Nel lontano 1977, Jim Ballard era stato così gentile da recensire il mio terzo romanzo con il commento “lo scrittore di idee britannico più interessante della sf”, o, più esattamente, “l’unico scrittore di idee britannico della sf”.
Naturalmente anche Ballard stesso era uno scrittore di idee, veicolate da potenti metafore. L’idea della catastrofe portata dal fuoco, dall’acqua, dalla terra e dall’aria nella sua “quadrilogia degli elementi” scritta come un Joseph Conrad surrealista; subito seguita dagli studi intensamente psicodrammatici del moderno panorama dei media e del consumismo, e dei loro icone e beni feticizzati in The Atrocity Exhibition e Crash, sotto lo stimolo della rivista sperimentale New Worlds diretta da Michael Moorcock, e ancora nel campo della psicopatologia dell’ecosistema dei grandi condomini, o delle comunità espatriate, e così via, nei quali Ballard è unico come prosatore-poeta del 20° secolo, tanto che basta una sola frase per identificare il suo stile.
Tipicamente i suoi libri partono calmi, in superficie, e progressivamente generano una sorta di mesmerismo incantatorio sul lettore. I suoi personaggi in genere sono ossessivi e fortemente legati alle loro ossessioni, nelle quali trovano una gratificazione psichica.
Un solo libro è realmente gioioso, The Unlimited Dream Company.
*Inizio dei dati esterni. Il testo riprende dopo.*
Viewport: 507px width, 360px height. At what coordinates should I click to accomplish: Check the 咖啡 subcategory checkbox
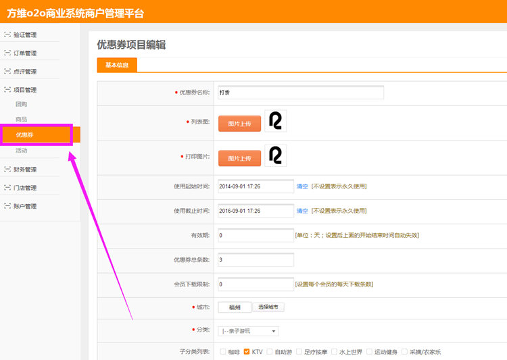[x=223, y=352]
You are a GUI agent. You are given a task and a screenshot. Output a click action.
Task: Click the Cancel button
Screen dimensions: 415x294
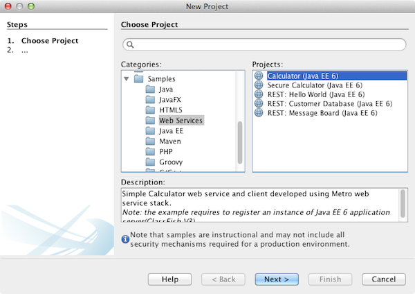[x=383, y=279]
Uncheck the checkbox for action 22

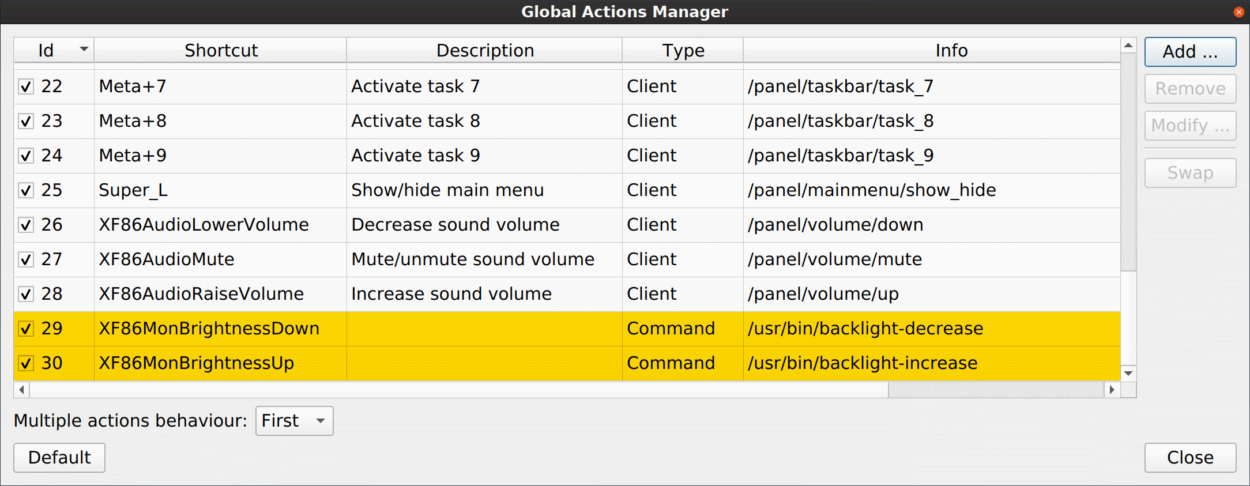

Purtroppo ho incontrato Ballard di persona solo un paio di volte, perché non partecipava mai a incontri del mondo della fantascienza, ma posso dire che era davvero una persona “genial”. Il termine inglese genial in italiano si traduce “cordiale”, mentre “geniale” in inglese si dice “of genius”. Un tipico false friend, ma che importa: Balard era sia genial che geniale.